Solutions – The project departs from the Seattle norm of a single-family dwelling, centered on its lot and surrounded by an ill-defined and underused ring of outdoor space by providing two complete ‘flip/flopped’ dwellings that define outdoor spaces. The design responds to its corner site with diagonally opposing entrances, gardens, parking and corner windows. Each unit is comprised of bedrooms and baths on the upper floor with an open main floor living space connected to its garden via french doors. In response to code, which requires the units to share a wall, the two dwellings overlap by 24” at a thickened wall comprised of fireplaces, closets and casework.

Past Forward – A decidedly modern home in a traditional neighborhood, the two units are offset to present a scale more in keeping with their neighbors. The use of generously overhanging shed roofs, wood windows and the articulation of upper and lower floor siding materials provides a connection to context without mimicking it. The house(s) provide a transition between the adjacent residences and the non-conforming, zero lot line commercial structures across the street.
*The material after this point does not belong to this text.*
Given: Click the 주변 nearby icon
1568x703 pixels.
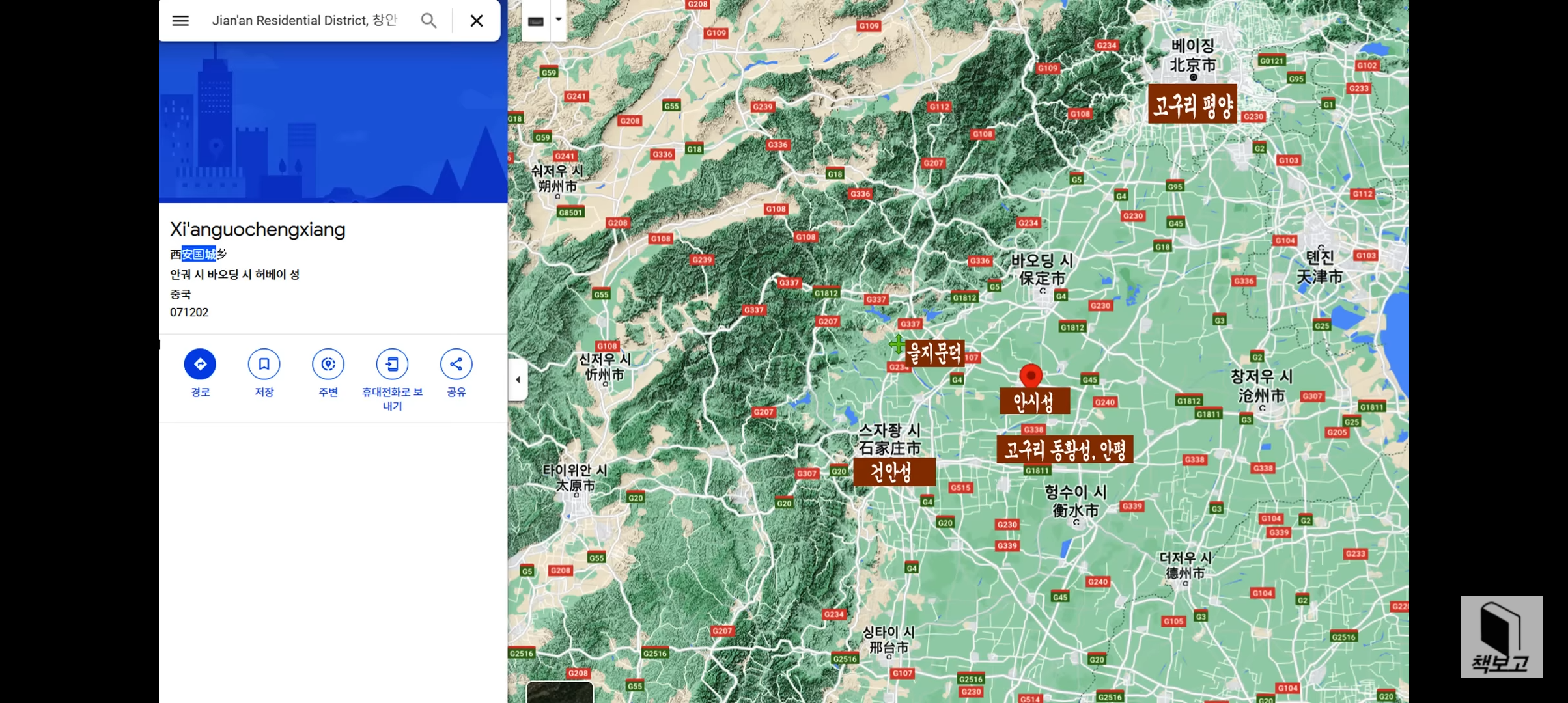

Economy – The project provides the amenities of single-family living for two households, not one, on an in-city lot using existing public utility and transportation infrastructure. The building is configured on its lot to maximize the use of exterior spaces for defined entrances, parking spaces and gardens. Interior spaces are open, flexible and serve multiple functions such as the stairwells, which also function as light wells and, in the main dwelling, a study. The units are heated with a single high efficiency in-floor radiant heating system and clad with low maintenance siding materials. Retractable awnings allow for shade in the summer and daylight in the winter. A below grade storm water cistern is used for irrigating the gardens.